Alternate version of the exercise
• Go to www.rcsb.org
• or search PDB in Google
• Search 1gcn
• Search 3hhb
• Search 1vm3
• Click ‘Display Files’
• Explore ‘PDB Format’
Need More info?
• Check the following links…
• Introduction to PDB Data
• http://pdb101.rcsb.org/learn/guide-to-
understanding-pdb-data/introduction
Ramachandran Plot
• A special way for plotting
protein torsion angles was also
introduced by Ramachandran
and co-authors, and was
subsequently named the
Ramachandran plot.
• The Ramachandran plot
provides an easy way to view
the distribution of torsion
angles in a protein structure.
• The two torsion anglesdescribe
the rotations of the
polypeptide backbone around
the bonds between N-Cα
(called Phi, φ) and Cα-C (called
Psi, ψ).
• Torsion angles are among the most important
local structural parameters that control protein
folding - essentially, if we would have a way to
predict the Ramachandran angles for a particular
protein, we would be able to predict its fold.
• The torsion angles phi and psi provide the
flexibility required for the polypeptide backbone
to adopt a certain fold, since the third possible
torsion angle within the protein backbone (called
omega, ω) is essentially flat and fixed to 180
degrees.
• The horizontal axis shows φ values, while the vertical shows ψ
values.
• Notice that the counting starts in the left hand corner from -180
and extend to +180 for both the vertical and horizontal axes.
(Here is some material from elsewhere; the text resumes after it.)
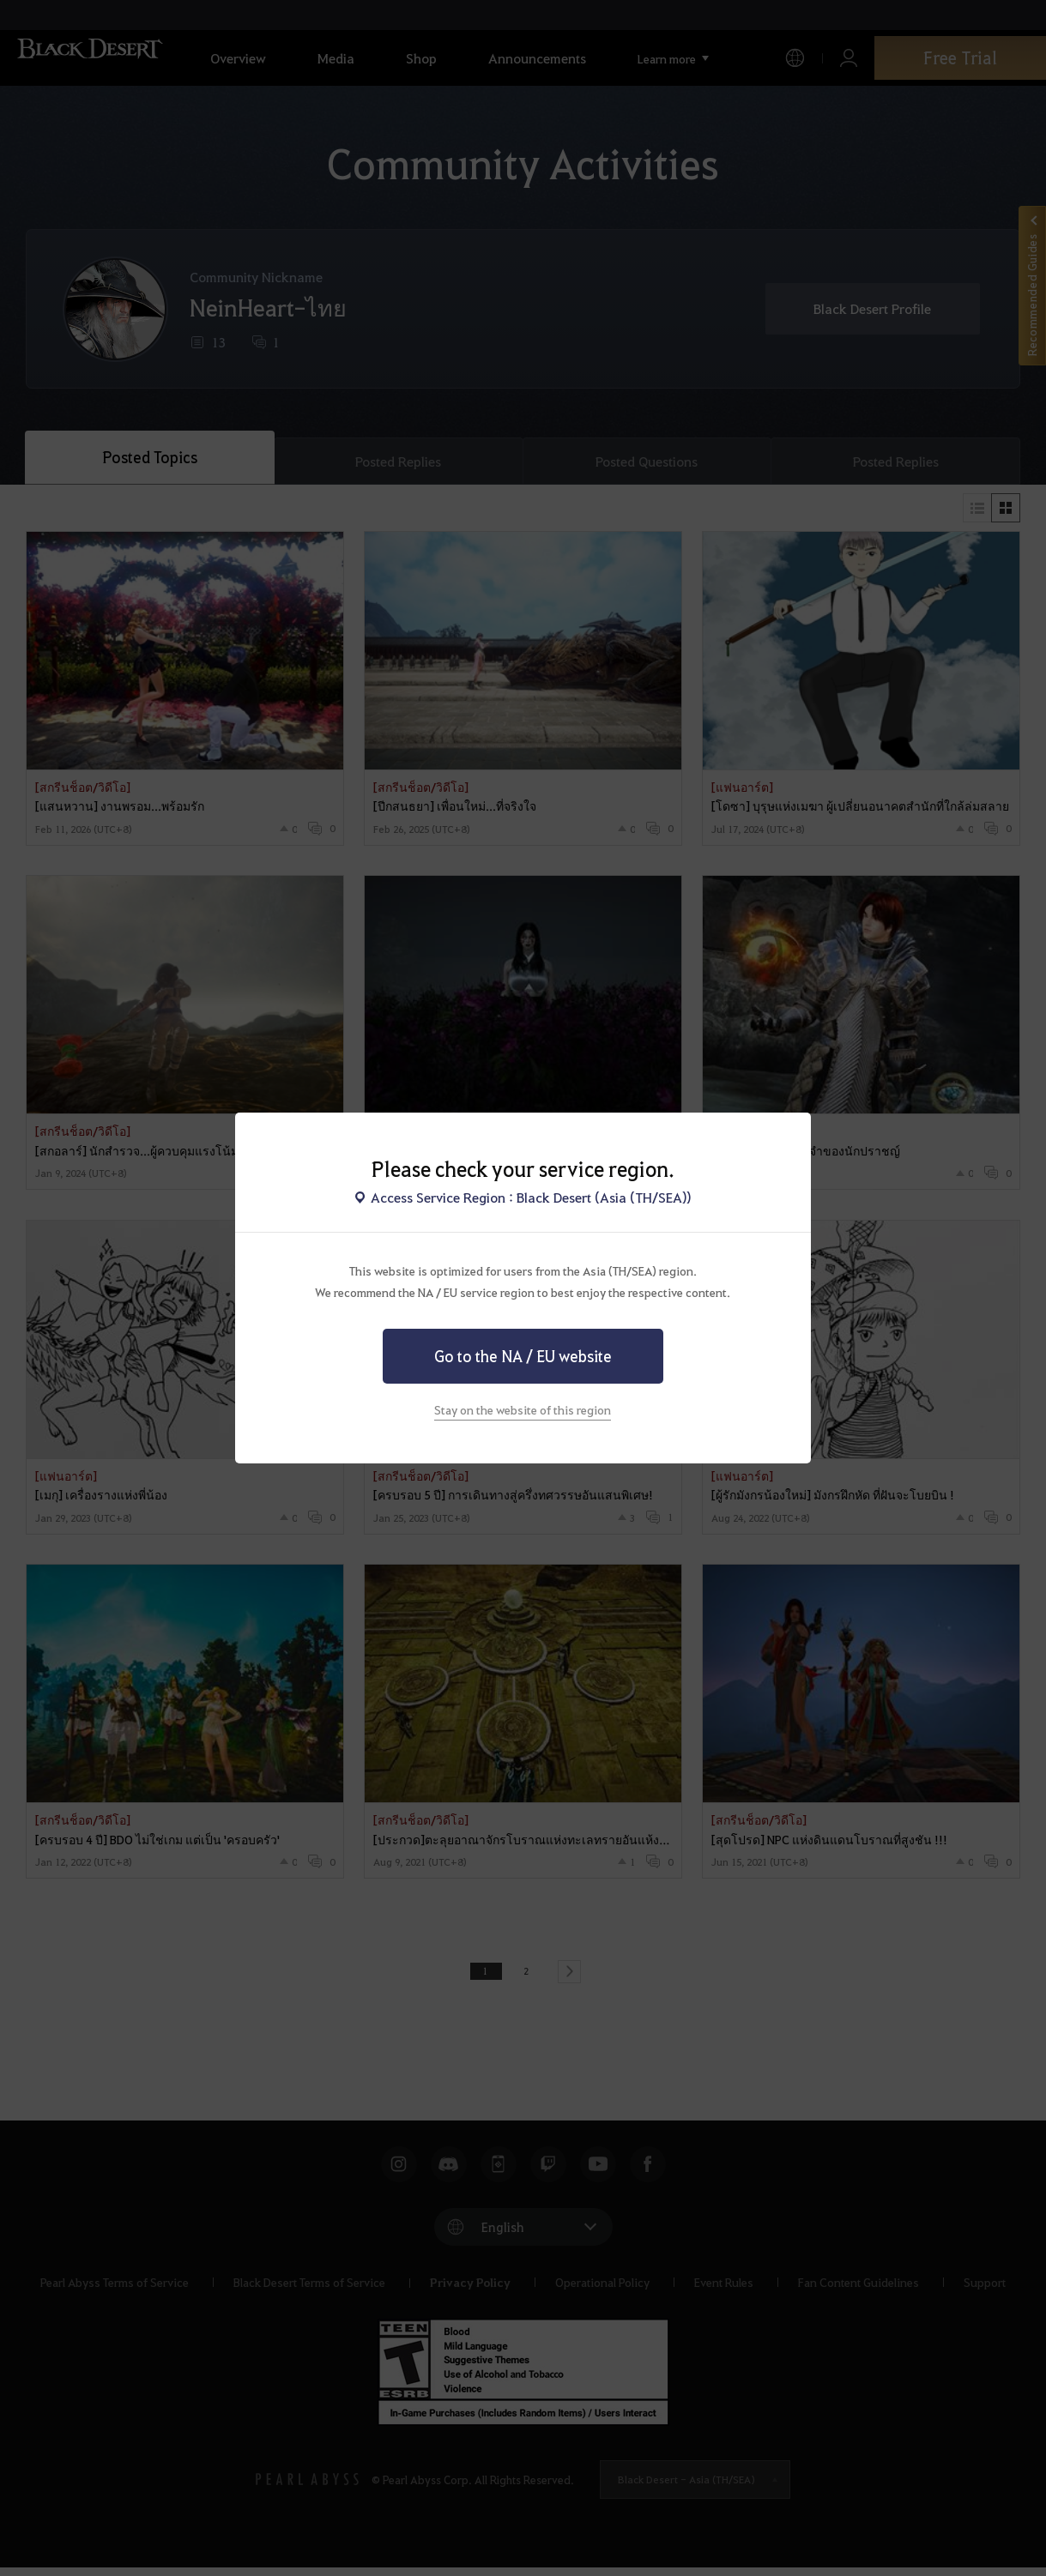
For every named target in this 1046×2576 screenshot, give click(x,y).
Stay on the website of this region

• Each dot on the plot shows the angles for an amino acid.
• This allows clear distinction of the characteristic regions of α-
helices and β-sheets.
• The regions on the plot with the highest density of dots are the
so-called “allowed” regions, also called low-energy regions.
• Some values of φ and ψ are forbidden since the involved atoms
will come too close to each other, resulting in a steric clash.
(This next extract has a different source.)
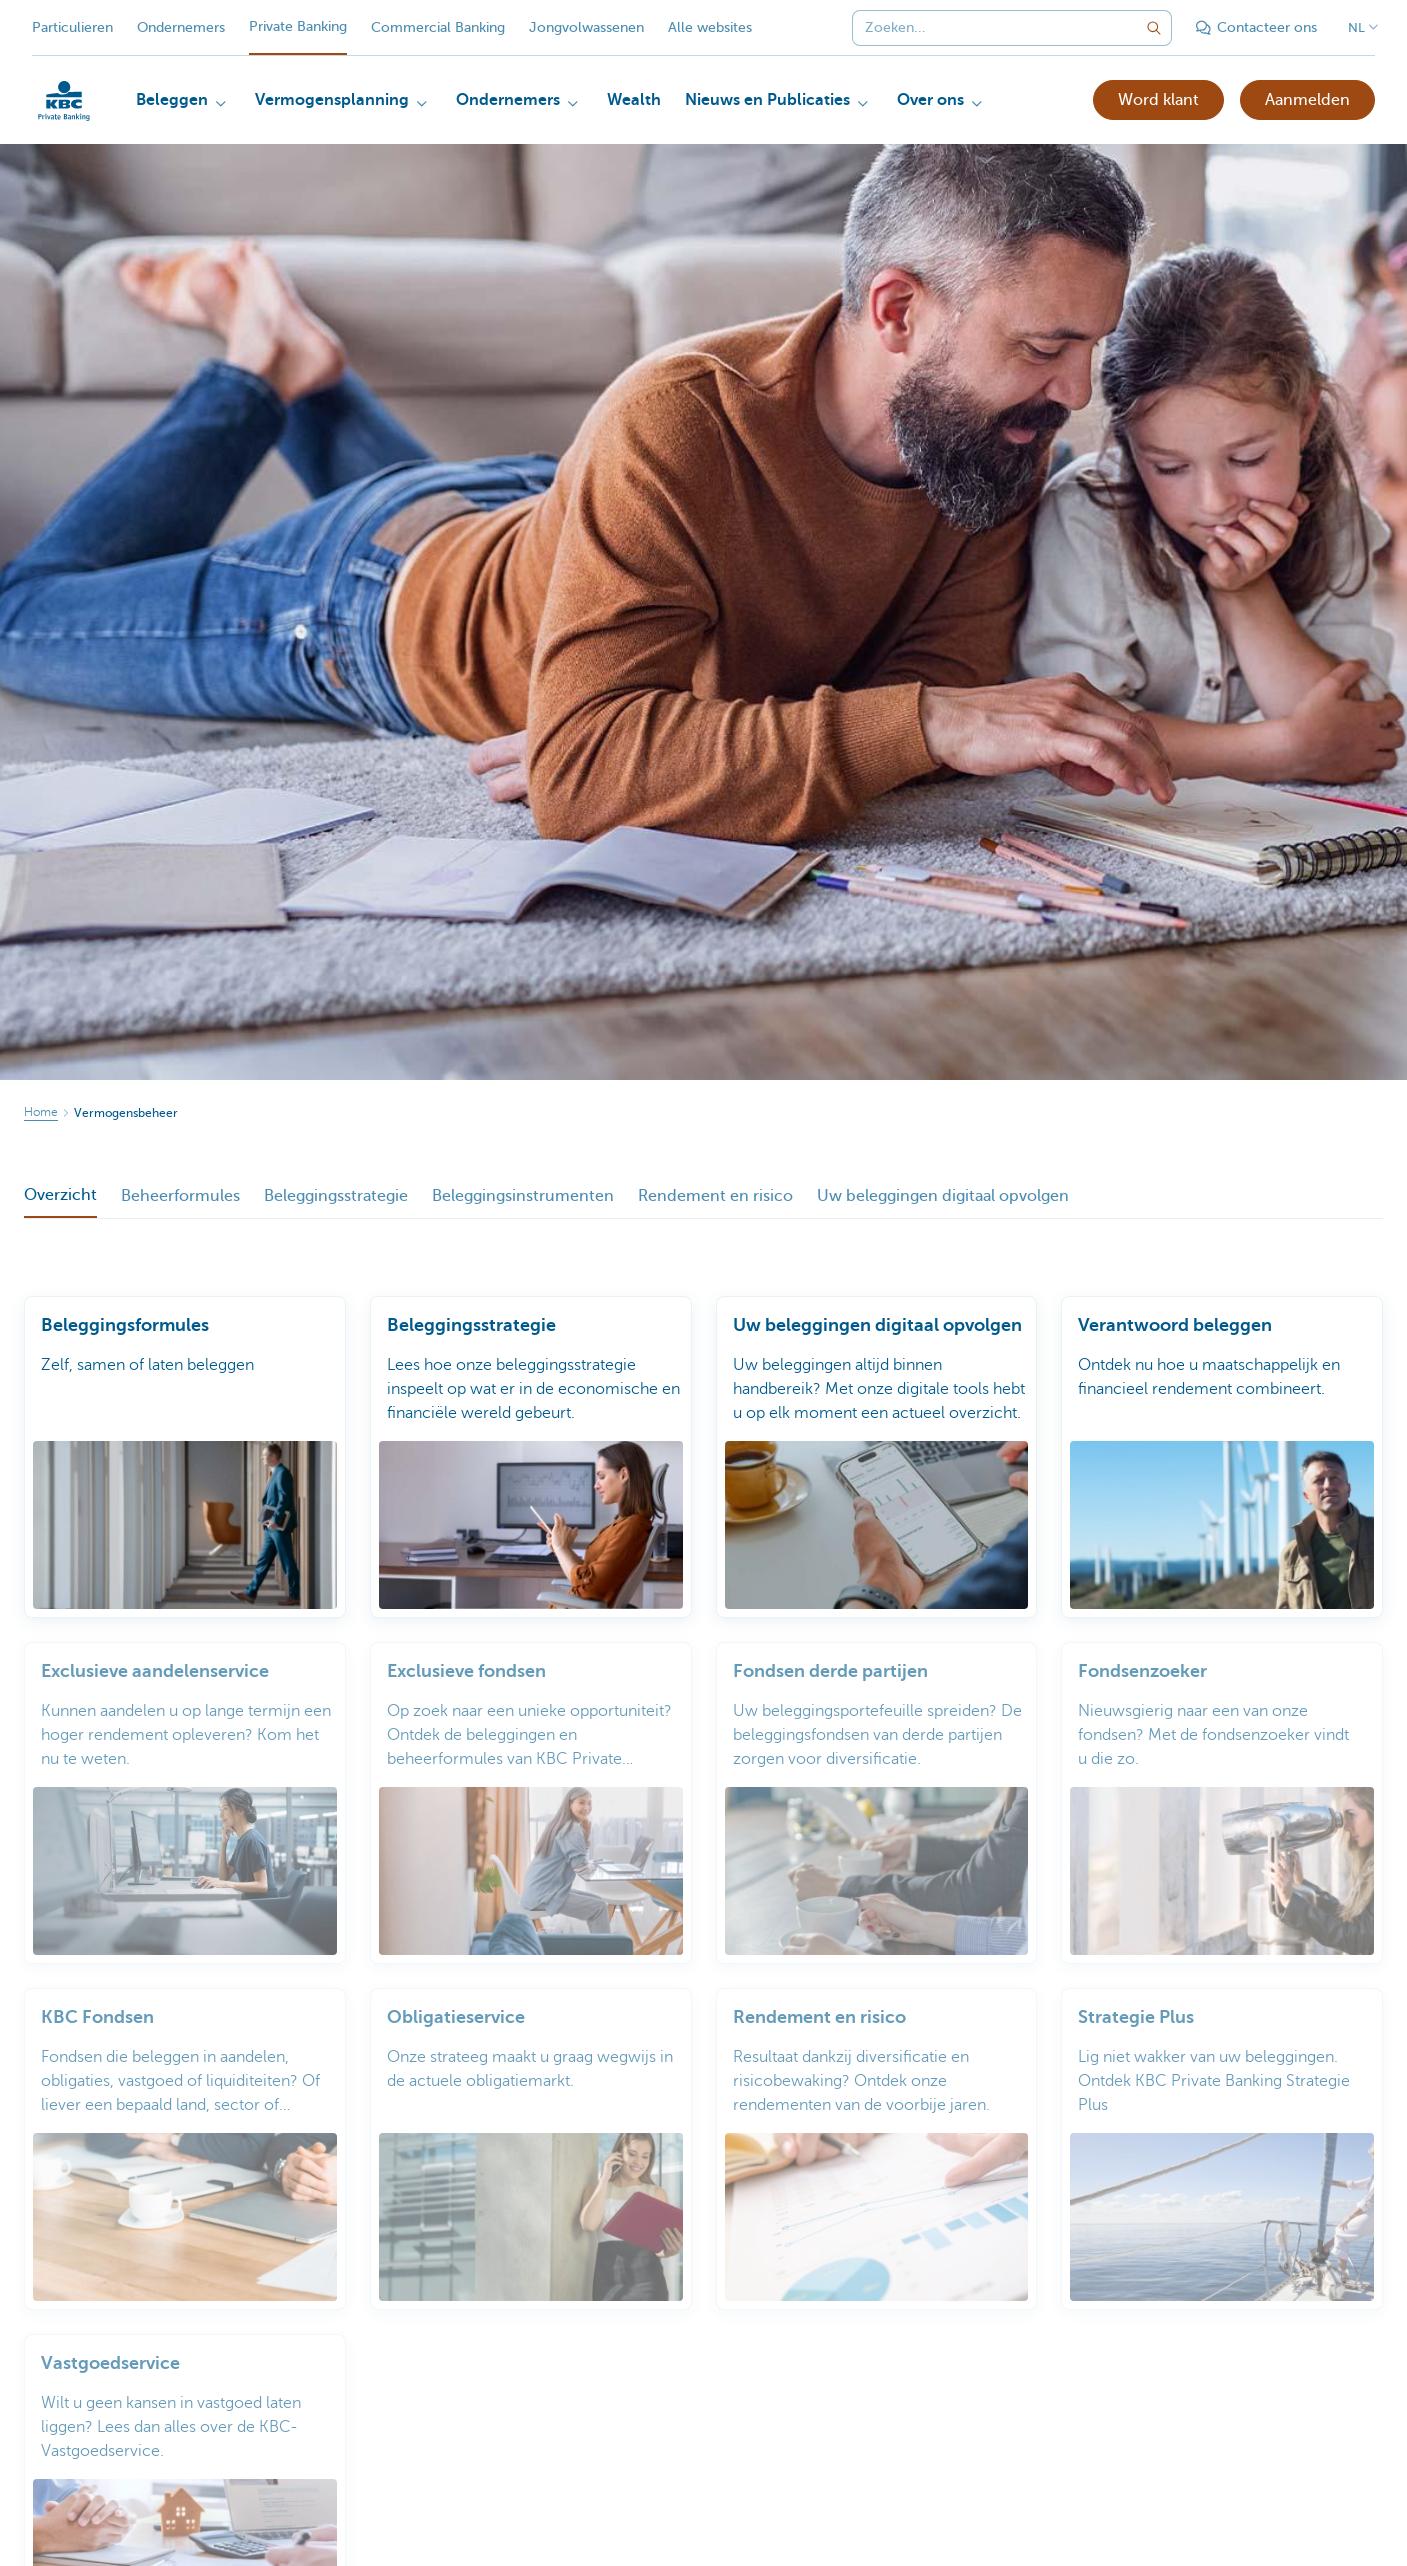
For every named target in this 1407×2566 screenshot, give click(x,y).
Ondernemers (181, 27)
• For a high-quality and high resolution experimental structure
these regions (generously allowed and disallowed) are usually
empty or almost empty - very few amino acid residues in
proteins have their torsion angles within these regions.
• But there are sometimes exclusions from this rule - such values can be
found and they most probably will result in some strain in the polypeptide
chain.
• In such cases additional interactions will be present to stabilize such
structures. They may have functional significance and may be conserved
within a protein family.
• Another exception from the principle is the torsion angle distribution for one
single residue, glycine.
• Glycine does not have a side chain, which allows high flexibility in the
polypeptide chain, making otherwise forbidden rotation angles accessible.
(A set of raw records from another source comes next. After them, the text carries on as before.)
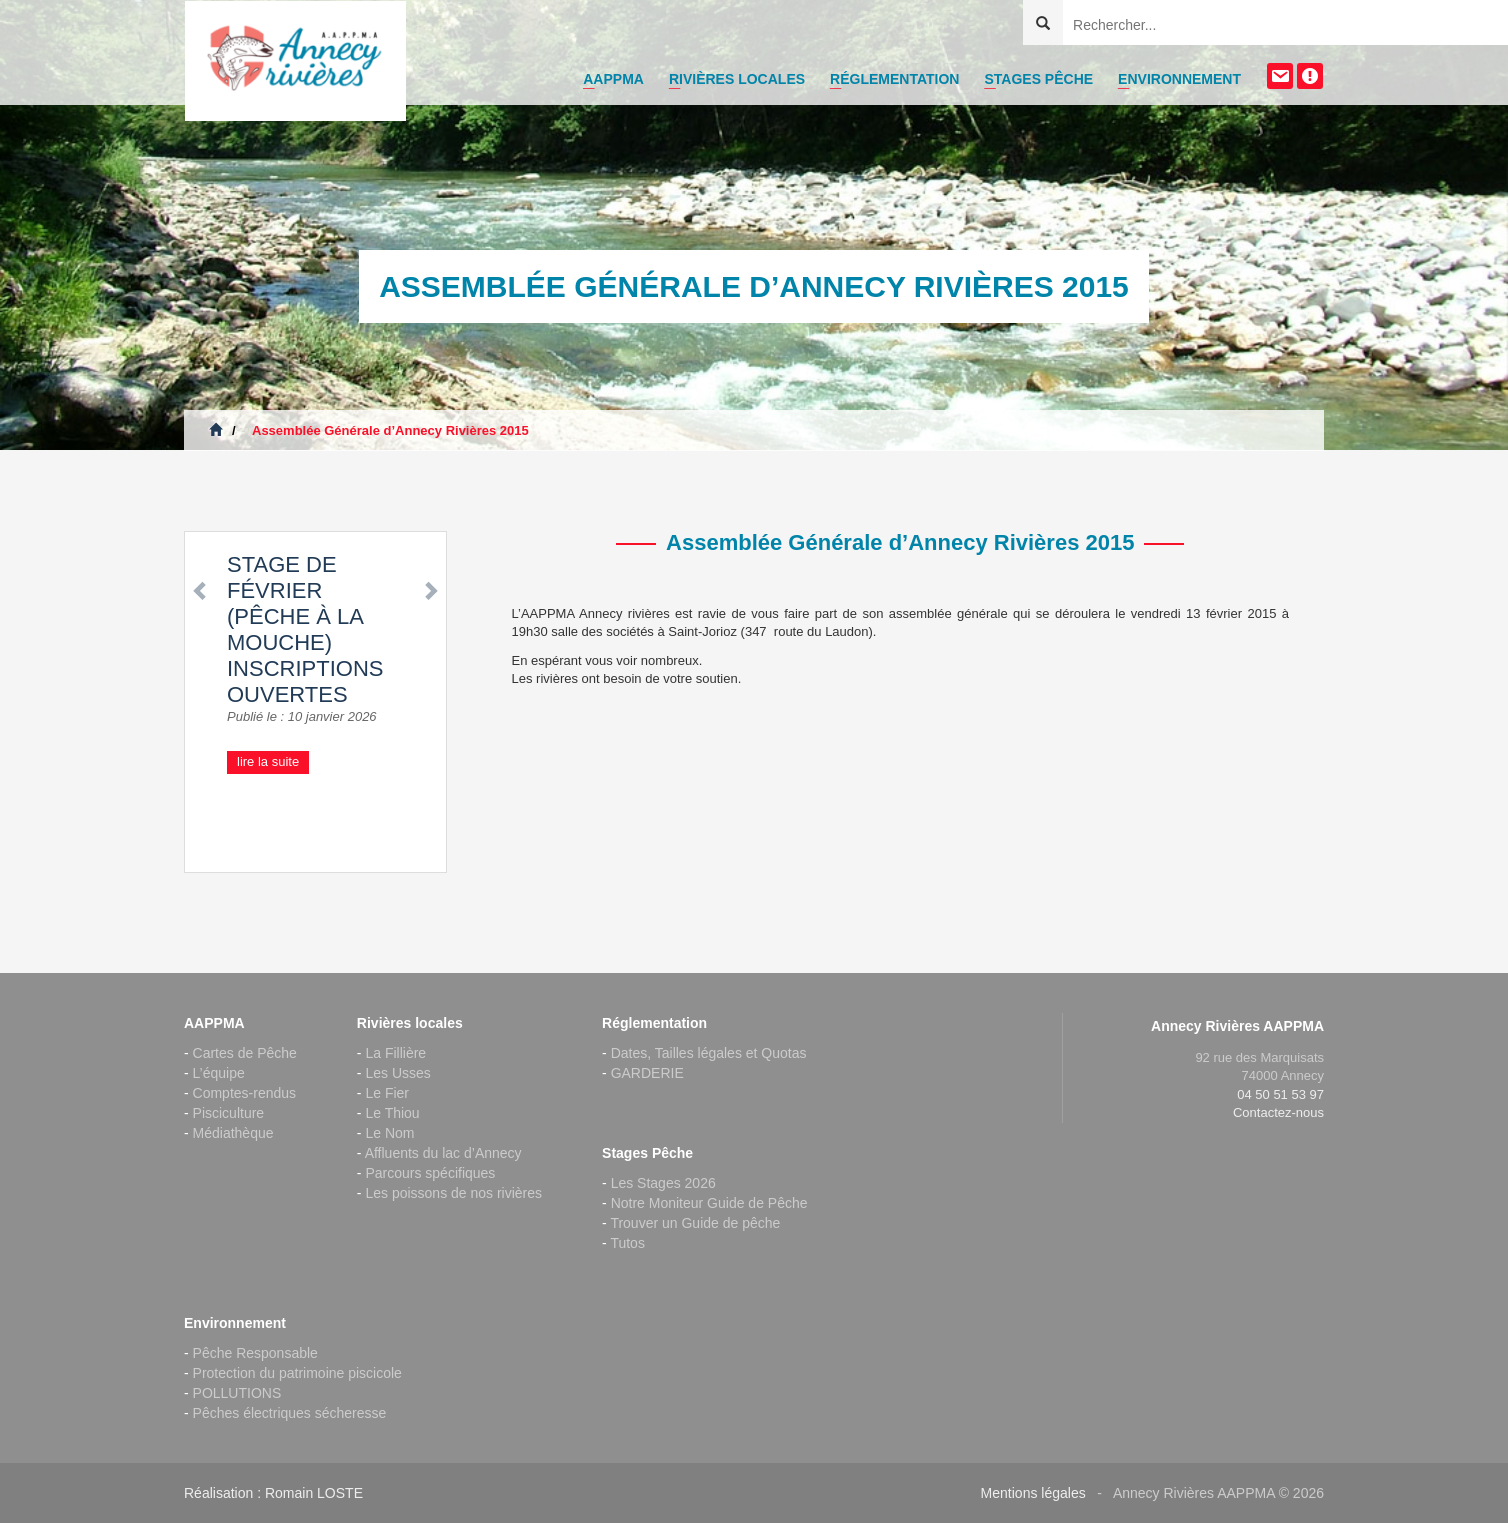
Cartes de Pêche (245, 1053)
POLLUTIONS (237, 1393)
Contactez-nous (1278, 1112)
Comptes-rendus (245, 1093)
• That is why glycine is often found in loop regions, where the polypeptide
chain needs to make a sharp turn.
• This is also the reason for the high conservation of glycine residues in
protein families, since the presence of turns at certain positions is a
characteristic of a particular fold of a structure.
• Another residue with special properties is proline, which in contrast to
glycine fixes the torsion angles at a certain value, very close to that of an
extended β-strand.
• Proline is often found at the end of helices and functions as a “helix
disruptor”.
Structure Quality Assessment
• In cases when the protein X-ray structure was not properly
refined, and especially for bad or wrong homology models,
we may find torsion angles in disallowed regions of the
Ramachandran plot − this type of deviations usually
indicates problems with the structure.
• Based on this, the Ramachandran plot is usually used in
assessing the quality of experimental structures or
homology models.
• Torsion angles outside the low-energy regions, whenever
observed, should be carefully examined.
• They may indicate problems in the structure, but they may
also be true and may provide some interesting insights into
the function of the protein.
Red indicates low-energy regions and allowed regions; yellow
allowed regions, pale yellow the so-called generously-allowed
regions and white marks disallowed regions. A: Good, B: Bad.
Exercise – Ramachandran Plot
RAMPAGE can be accessed from
http://mordred.bioc.cam.ac.uk/~rapper/rampage.php
Procheck can be accessed through PDBSum http://www.ebi.ac.uk/thornton-
srv/databases/cgi-bin/pdbsum/GetPage.pl?pdbcode=index.html
Upload a PDB file by clicking the ‘Browse’ button.
Provide an email ID to receive the results in email.